Letter book, 1809-1811, pages 58 & 59

Aberdeen Medico-Chirurgical Society AMCS/4/1/2/4 Pages 58 & 59

 
Letter book, 1809-1811, pages 60 & 61
Aberdeen Medico-Chirurgical Society AMCS/4/1/2/4 Pages 60 & 61
 

 

Journal No.1, 1811-1812
In this extract from McGrigor’s journals recording his experiences as Chief of the Medical Staff of Wellington’s army in the Iberian Peninsula, he records his first meeting with Wellington:

“Immediately on my joining head quarters a number of things pressed upon my mind, which I thought would be improvements in the medical department of the Army…I had visited most of the hospitals before I had seen Lord Wellington. I had examined the depots, some regimental hospitals, and I had _ witnessed the mode of sending sick and wounded to the rear, with that of sending the [recovered] from the hospitals to the army: and saw much of what appeared exceptionable to me. Nothing seemed worse than the mode of transporting the sick - this was oftenest done on the backs of mules, or in the carts of the country. There was besides a better provision to a certain extent, viz. by spring waggons.”

 
Journal No.1, 1811-1812

Aberdeen Medico-Chirurgical Society AMCS/4/1/3/1


 

Journal No.12, May 1813
McGrigor placed great importance on keeping accurate records and consistently stressed to his junior officers the importance of this fact (see AMCS/4/1/2 Letter books, 1805-1815). He believed that to identify source of, and possible cures for, the many different types of diseases that afflicted the army, and to direct medical equipment and men to where they were most needed, depended on up-to-date and detailed records from each Regiment and Hospital Station.
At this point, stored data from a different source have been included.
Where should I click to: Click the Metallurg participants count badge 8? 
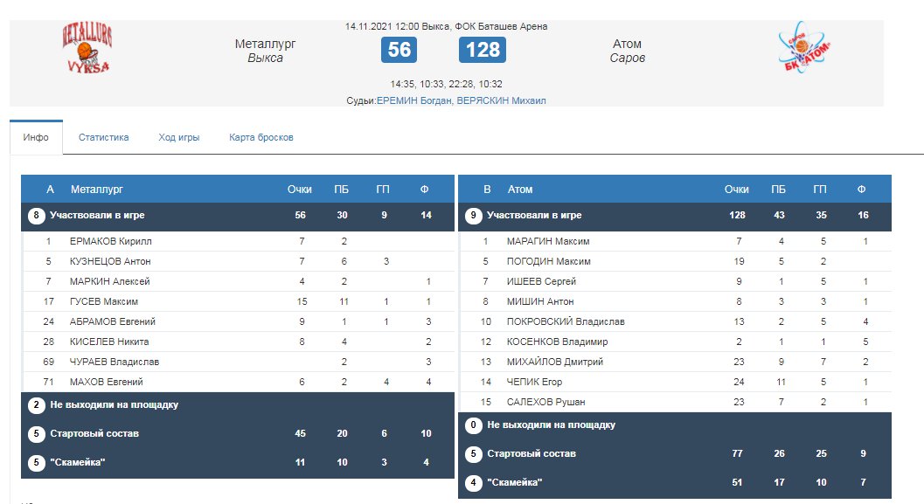(36, 216)
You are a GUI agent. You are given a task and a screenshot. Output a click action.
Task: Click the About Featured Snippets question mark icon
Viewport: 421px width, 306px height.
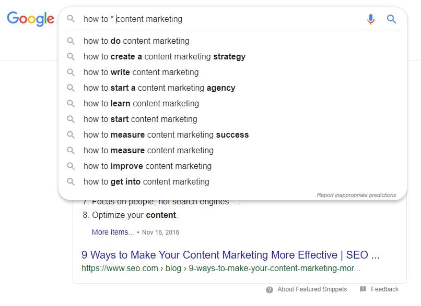point(270,290)
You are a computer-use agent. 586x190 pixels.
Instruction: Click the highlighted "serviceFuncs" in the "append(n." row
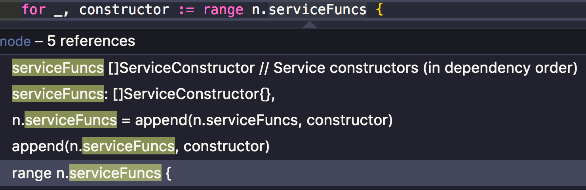pyautogui.click(x=128, y=146)

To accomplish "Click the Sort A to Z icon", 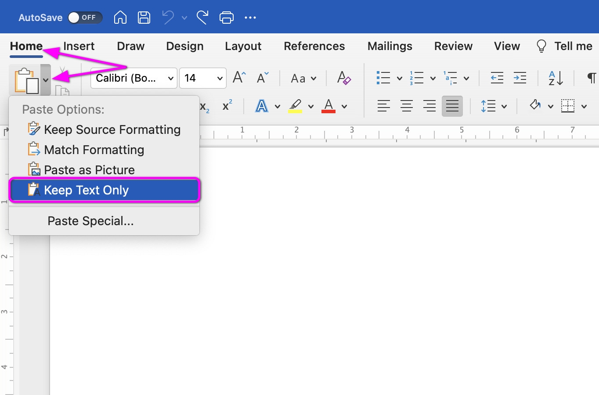I will tap(556, 78).
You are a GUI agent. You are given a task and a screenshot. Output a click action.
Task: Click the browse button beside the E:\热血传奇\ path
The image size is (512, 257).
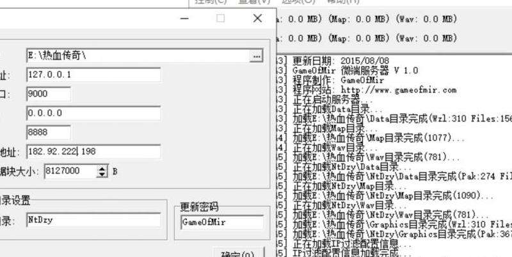pyautogui.click(x=256, y=56)
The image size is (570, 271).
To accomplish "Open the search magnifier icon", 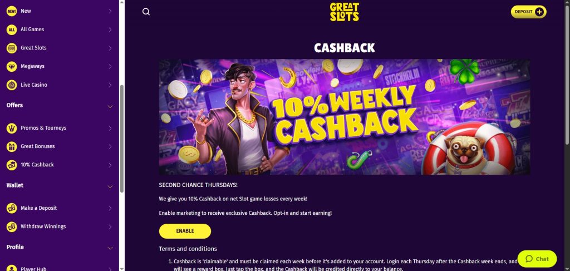I will pos(146,12).
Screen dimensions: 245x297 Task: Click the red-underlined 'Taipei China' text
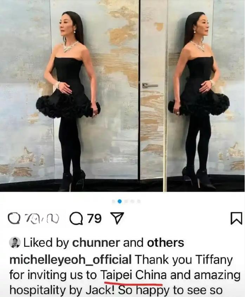(133, 275)
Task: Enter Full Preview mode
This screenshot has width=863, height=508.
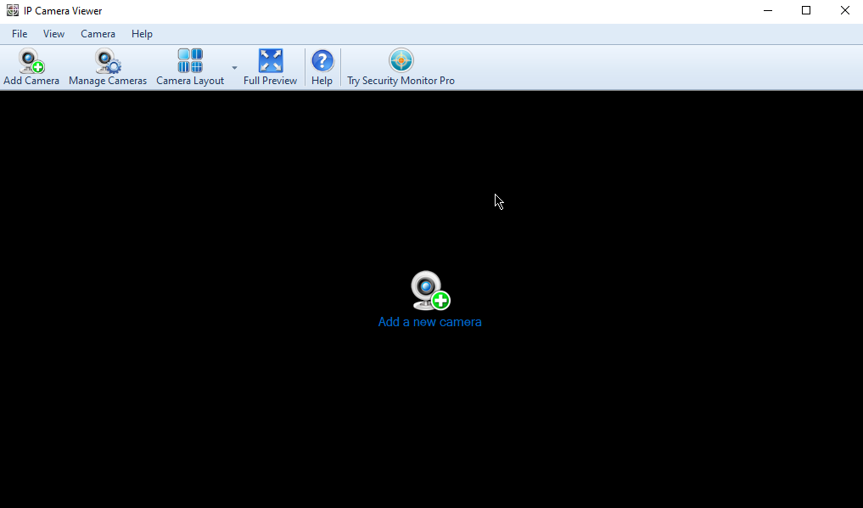Action: click(270, 60)
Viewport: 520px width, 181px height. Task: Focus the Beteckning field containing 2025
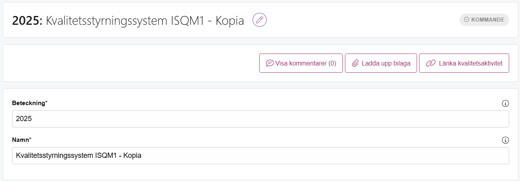tap(260, 119)
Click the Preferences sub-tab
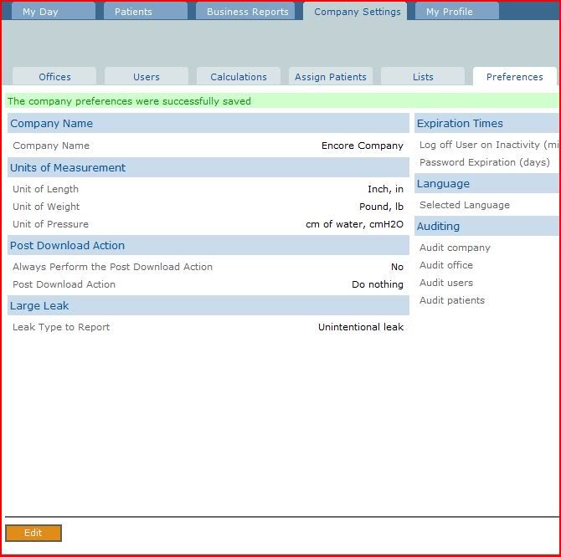 514,77
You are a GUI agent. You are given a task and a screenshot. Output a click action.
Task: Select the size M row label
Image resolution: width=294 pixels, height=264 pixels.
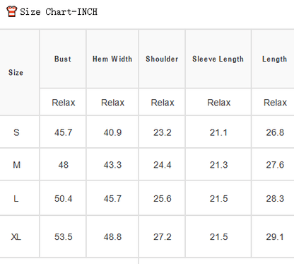point(16,165)
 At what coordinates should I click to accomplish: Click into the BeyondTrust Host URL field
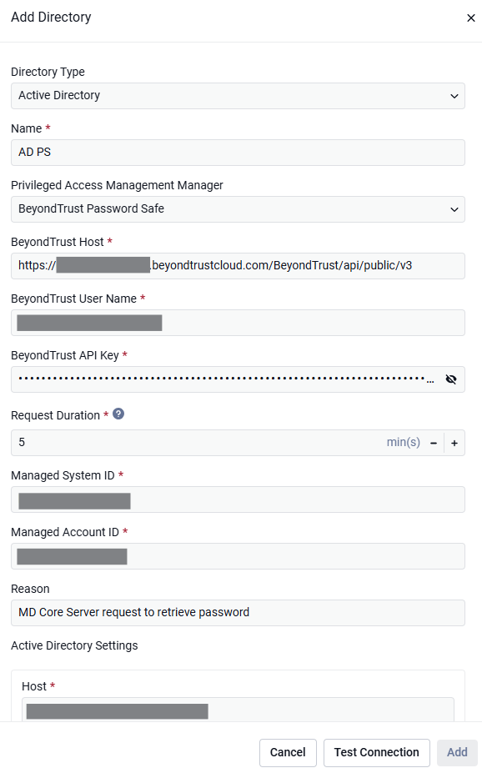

The journals (thirteen in all) provide a summary of the reports received by McGrigor from medical officers and staff surgeons, and record McGrigor’s thoughts on the difficulties faced by the army at this time. The extract below refers to the diseases which prevailed in the various divisions of the army, beginning with the Cavalry Division:

“Owing to the army being in a state of motion, during this month, the reports are more scanty from corps and divisions than they are when they are stationary: indeed the difficulty is considerable to the army at such time.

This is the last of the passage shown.